Final: (due in Canvas by Sunday March 10, 2024 or end of finals week.)

The Final will be about implementing a machine learning feature selection algorithm based on Random Forests called the Boruta Algorithm.

Unzip the R Project. See the Final_part04.html.

Answer two questions in the Final_part04.html file. The questions are:

  1. What are the important variables identified by the Boruta algorithm from the Ozone data?
  2. What are the important variables identified by the Boruta algorithm from the titanic training data?

Project: (due in Canvas by Sunday March 10, 2024 or end of finals week.)

Run all of the R code in the A predictive modeling case study from the tidymodels Welcome website in a self-contained R Quarto Notebook.

  1. Build the PENALIZED LOGISTIC REGRESSION model the hotel data.

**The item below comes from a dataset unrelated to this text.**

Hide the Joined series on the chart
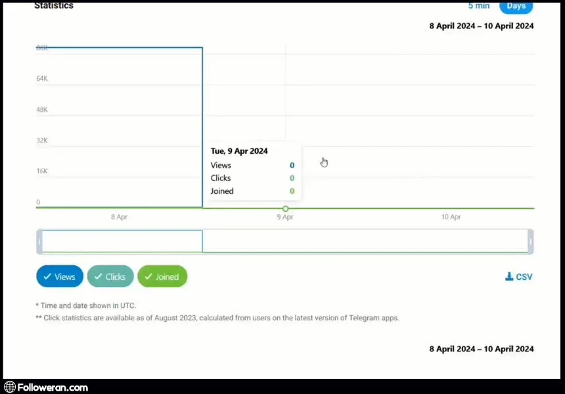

In this case study, explain how the recipe and workflow functions are used to prepare the data for the model. Also, explain how the tune_grid is used.
  2. Build the TREE-BASED ENSEMBLE model the hotel data.
  3. Compare the ROC Curve for the two models and explain which model is better for classifying a hotel booking as with children or no children.

Homework04: (complete by Monday February 26, 2024)

Using the provided Quarto Project, rename the file lastname_firstname_Stat652_Homework04.qmd using your own last name and first name in the filename.

You should plan to come to class on Monday next week to ask questions and you will have until Friday to turn in this homework through Canvas.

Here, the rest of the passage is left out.